***** TEXT EXCERPT *****

1.2 Other Offices. The Corporation may have offices at such places within and without the Commonwealth of Kentucky as the Board of Directors may, from time to time, designate or the business of the Corporation may, from time to time, require.

ARTICLE II

CAPITAL STOCK

2.1 No Capital Stock. The Corporation shall have no capital stock or stockholders, and its business and affairs shall not be conducted for private pecuniary gain or profit, nor shall any of its gain, profit, or property inure to the incorporators thereof, nor to any officer or director thereof, except as otherwise provided in Article V of its Articles of Incorporation, as to compensation for services rendered, but its entire gain, profit, net earnings, and property shall be devoted exclusively to the charitable and other uses and purposes set out in Article III of its Articles of Incorporation.
ARTICLE III

MEMBERS

3.1 Annual meetings. The annual meeting of the members (collectively, the “Members” or individually, a “Member”) shall be held at such time, place and on such date as the Board of Directors may designate, the date to be no later than six months following the end of the Corporation’s fiscal year. The purpose of such meeting shall be the election of directors and the transaction of such other business as may properly come before it. If the election of directors shall not be held on the day designated for an annual meeting, or at any adjournment thereof, the Board of Directors shall cause the election to be held at a special meeting of the members to be held as soon thereafter as may be practicable.

3.2 Special Meetings. Special Meetings of the members may be called by the President, by a majority of the Board of Directors or by Members holding not less than one-third of the voting power of all Members entitled to vote at such meeting.



3.3 Place of Special Meeting. The Board of Directors may designate any place within or without the Commonwealth of Kentucky as the plate for any special meeting of the Members called by the Board of Directors. A waiver of notice signed by all Members may include a designation of any place, either within or without the Commonwealth of Kentucky, as the place for the holding of such meeting. If no designation is properly made, or if a special meeting be otherwise called, the place of meeting shall be at the registered office of the Corporation in the Commonwealth of Kentucky.

3.4 Notice of Annual or Special Meeting. Written notice stating the place, day and hour of the meeting and, in case of a special meeting, the purpose or purposes for which the meeting is called, shall be delivered not less than 10 days nor more than 35 days before the date of the meeting, either personally or by mail, by or at the direction of the President or Secretary, or the person calling the meeting, to each Member of record entitled to vote at such meeting. If mailed, such notice shall be deemed to be delivered when deposited in the United States mail in a sealed envelope addressed to the Member at his address as it appears on the records of the Corporation, with postage prepaid.

3.5 Waiver of Notice, Any Member may waive notice of any meeting. The attendance of a Member at any meeting shall constitute a waiver of notice of such meeting, unless the Member attends the meeting for the sole express purpose of objecting to the transaction of any business because the meeting is not lawfully called or convened. Whenever any notice is required to be given under the provisions of these By—laws, the Articles of Incorporation, or otherwise by law, a waiver thereof in writing, signed by the person or persons entitled to such notice, whether before or after the time stated therein, shall be equivalent to the giving of such notice.

3.6 Quorum. Unless otherwise stated herein, Members holding 20% of the votes then entitled to be cast on the matter to be voted upon, requested in person or by proxy, shall constitute quorum at any such meeting.

***** DATASET EXCERPT *****

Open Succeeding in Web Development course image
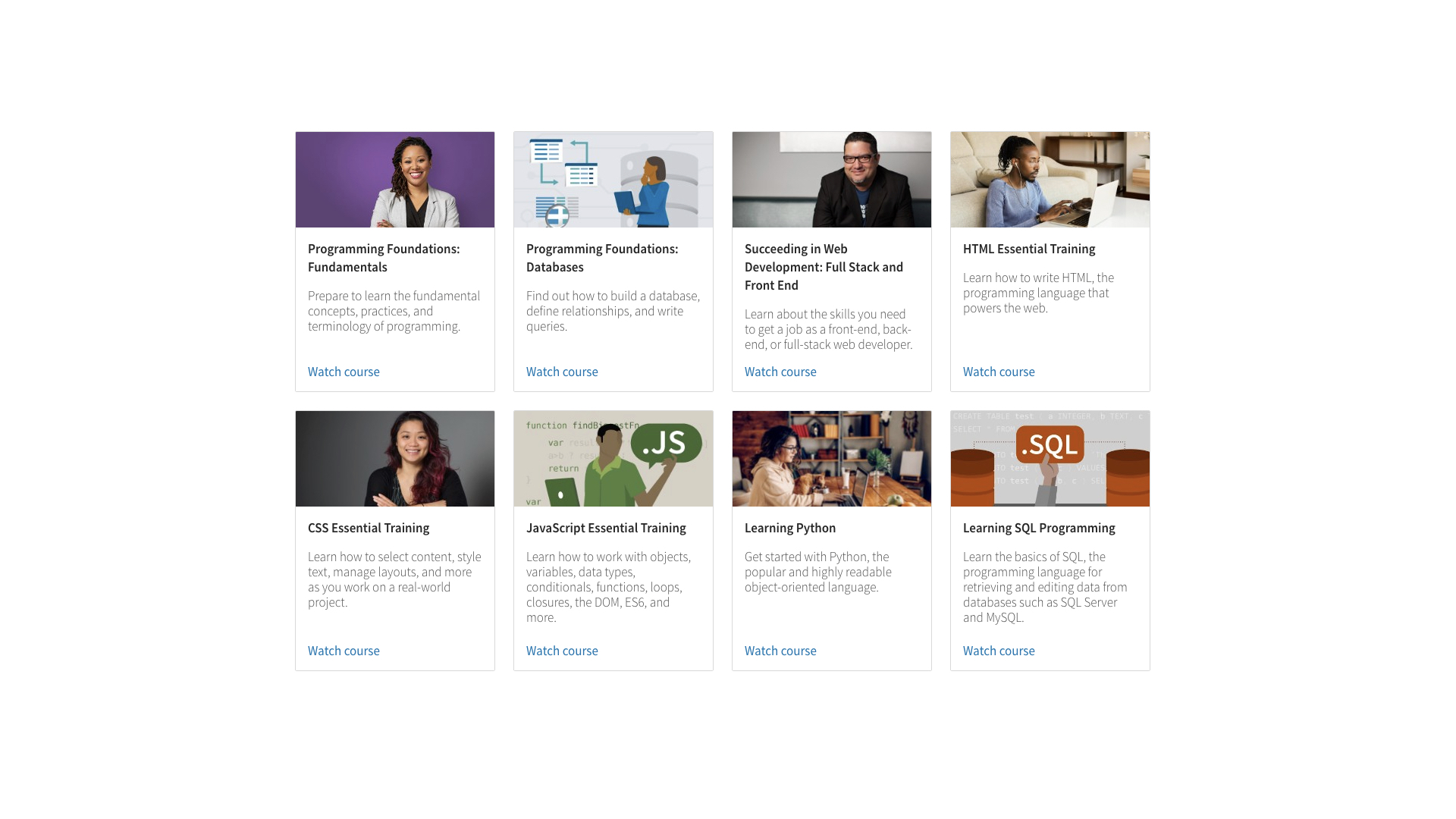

*****

■ **STATED EXERCISE**
According to the bylaws excerpt, within what window before a meeting must written notice of an annual or special meeting of the Members be delivered?

■ **SOLUTION TO THIS TASK**
Not less than 10 days nor more than 35 days before the date of the meeting.